In your blog, while you reference writer Greg Palast, you make the declarative statement that ChoicePoint is “an enormous data-gathering empire which helped rig the 2000 election and has more recently been deeply involved in assisting the National Security Agency in spying on innocent American citizens.”
These assertions are inaccurate because they are not true.
First of all, there are any number of myths about modern American politics and one of the more obviously false is the one surrounding ChoicePoint and its alleged role in the 2000 presidential election.

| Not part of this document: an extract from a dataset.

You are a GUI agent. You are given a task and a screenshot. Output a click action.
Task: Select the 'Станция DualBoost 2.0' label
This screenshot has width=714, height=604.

ChoicePoint was not involved in the 2000 election and has never been involved in any election in any country. The confusion arises from the fact that ChoicePoint bought Database Technologies (DBT), a company that was under a publicly bid contract to review Florida voter registration rolls from 1998 through 2000. As an aside and in direct rebuttal to a related myth, the contract DBT was awarded was signed not by Katherine Harris in her capacity as Florida Secretary of State but by Ms. Harris’ predecessor, Sandra Mortham, who occupied that post until 1999.
To be clear, ChoicePoint was not in the voter registration review business before the DBT acquisition and discontinued providing that service after the acquisition. These charges are seven years old and don’t get any more legitimate with age. As to the specifics of what DBT did for the State of Florida, the best source is clearly the U.S. Civil Rights Commission report on the 2000 presidential election, (http://www.usccr.gov/pubs/vote2000/report/ch5.htm) .
You also quote from Palast’s writings in which he consistently seeks to connect ChoicePoint with the Republican party.Again, not true.In fact, ChoicePoint’s president and chief operating officer ranks as one of the leading contributors to the Democratic Party in the Southeastern United States. The campaign contributions of our executives and Board of Directors are a matter of public record and I hope you will personally review them rather than rely on the old, inaccurate characterizations of another writer.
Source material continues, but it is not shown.